SELECTED EXTRACT:
If ever there was a 27th-place finish that screamed for attention in the CIF State Cross Country Championships at Woodward Park, this was it.
The date was Nov. 27, 2010, when Buchanan High sophomore Hagen Reedy followed 26 runners to the finish line in the Division I championship.
She was timed in 18 minutes, 23 seconds -- nearly 1 1 /2 minutes behind winner Sarah Baxter of Simi Valley.
But Reedy did so with leg tendinitis so severe it drove her to tears soon after the race while her teammates celebrated the group's third-place finish.
Bears coach Brian Weaver was observing, thinking: "One of the greatest efforts ever. And that's something we'll build on the next couple years."
Sure enough, one year later, it was a ready Reedy -- injury free -- sailing through the finish line at 17:27 and 5 seconds ahead of her nearest challenger while delivering the Central Section's first D-I female state champion in the 25-year history of the meet.
"No complaints at all," she says. "I was healthy all year and I'm really happy how it went."

MATERIAL SUPPLIED:
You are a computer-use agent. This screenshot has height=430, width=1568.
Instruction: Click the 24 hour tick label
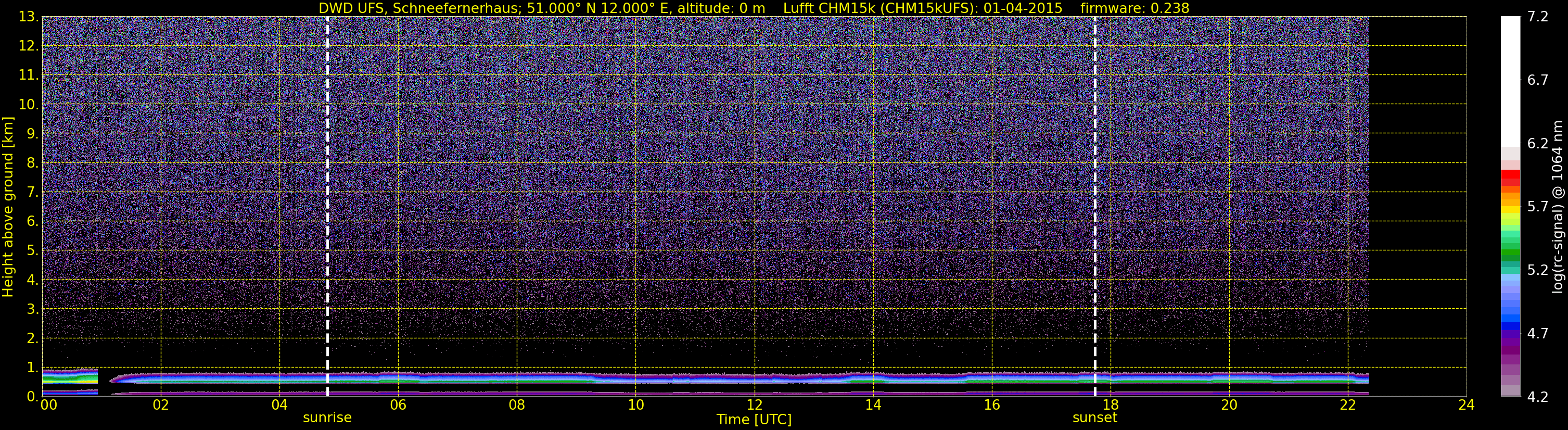pos(1467,405)
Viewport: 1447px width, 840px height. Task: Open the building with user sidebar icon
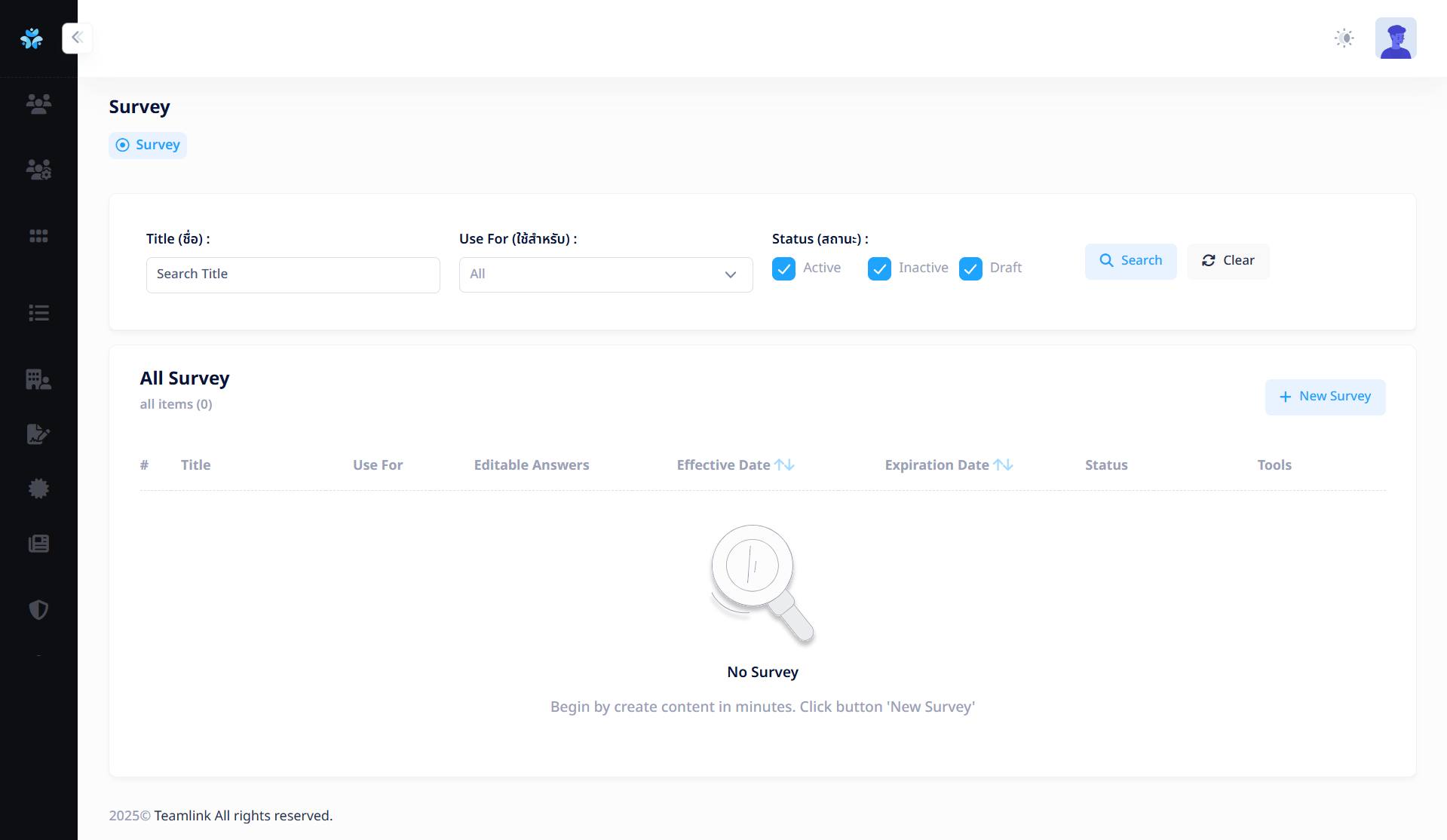click(x=38, y=379)
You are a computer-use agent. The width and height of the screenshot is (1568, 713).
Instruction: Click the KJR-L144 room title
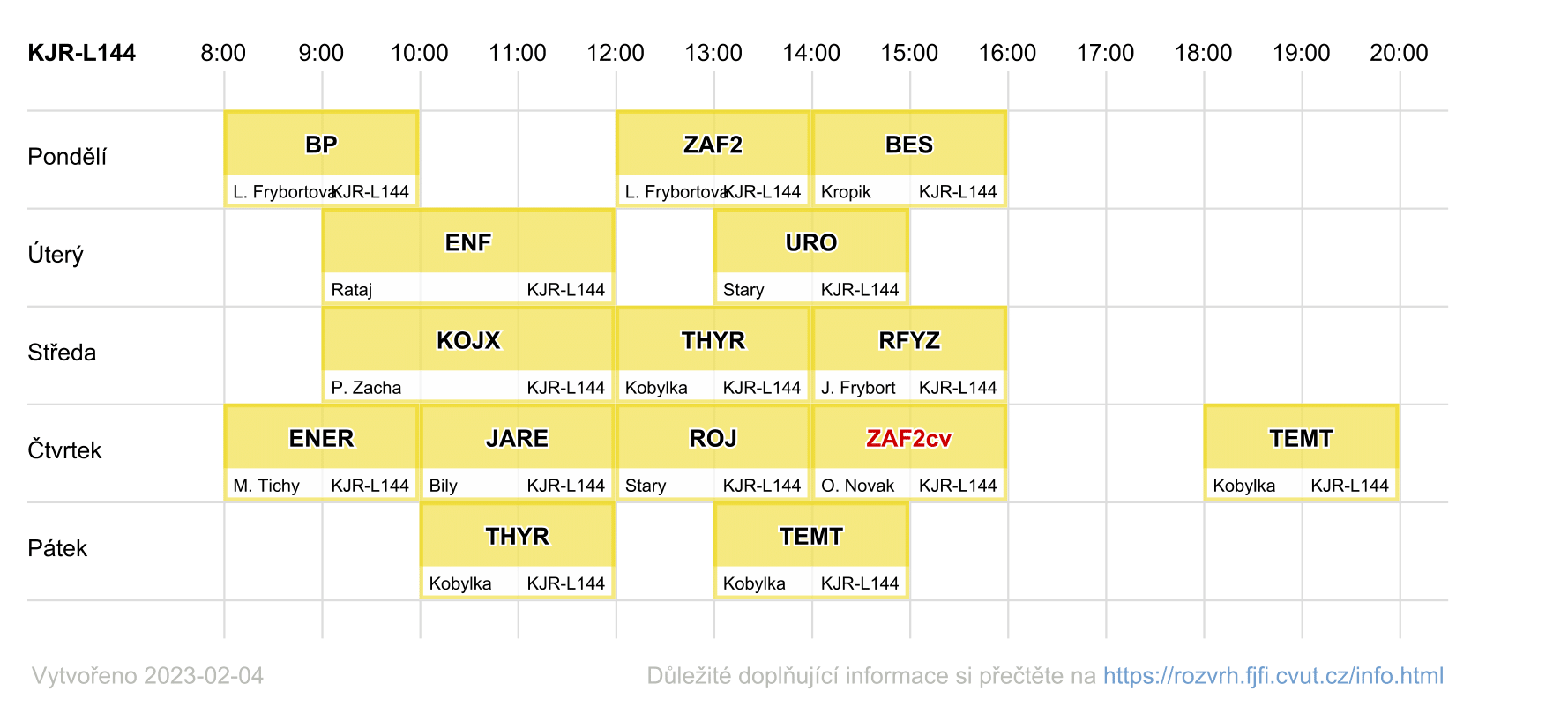pyautogui.click(x=82, y=53)
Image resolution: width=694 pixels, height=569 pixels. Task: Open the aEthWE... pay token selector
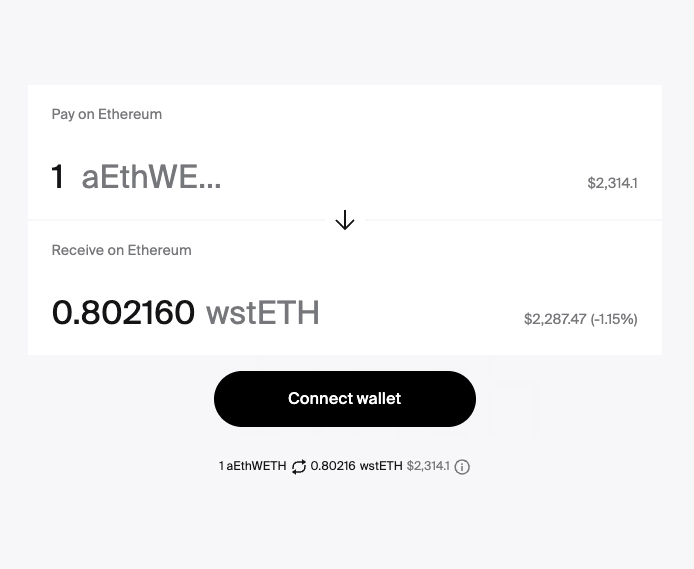click(x=151, y=177)
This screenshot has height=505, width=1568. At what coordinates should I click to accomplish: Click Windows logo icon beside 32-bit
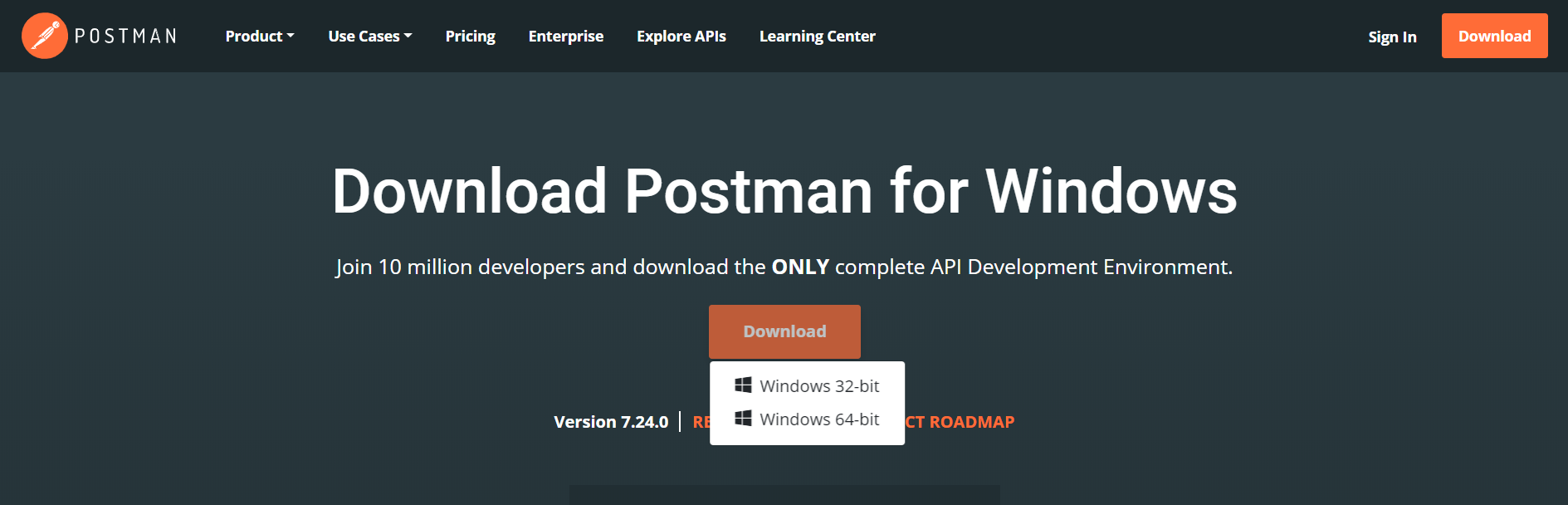[743, 385]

EXERCISE TASK A:
Answer these questions using the cross-country article:
(i) What time did Reedy run in the 2010 Division I championship?
(ii) Where did Reedy's team place in that 2010 race?
(iii) What was Reedy's finishing time one year later?
EXERCISE TASK B: Retype the rows from the first one through the line containing "pyautogui.click(x=82, y=53)", leaving the pictures out.

SOLUTION A:
(i) 18 minutes, 23 seconds
(ii) Third place
(iii) 17:27

SOLUTION B:
You are a computer-use agent. This screenshot has height=430, width=1568.
Instruction: Click the 24 hour tick label
pos(1467,405)
Viewport: 1447px width, 840px height. Task: Open the building with user sidebar icon
click(x=38, y=379)
You are a computer-use agent. The width and height of the screenshot is (1568, 713).
Instruction: Click the KJR-L144 room title
pyautogui.click(x=82, y=53)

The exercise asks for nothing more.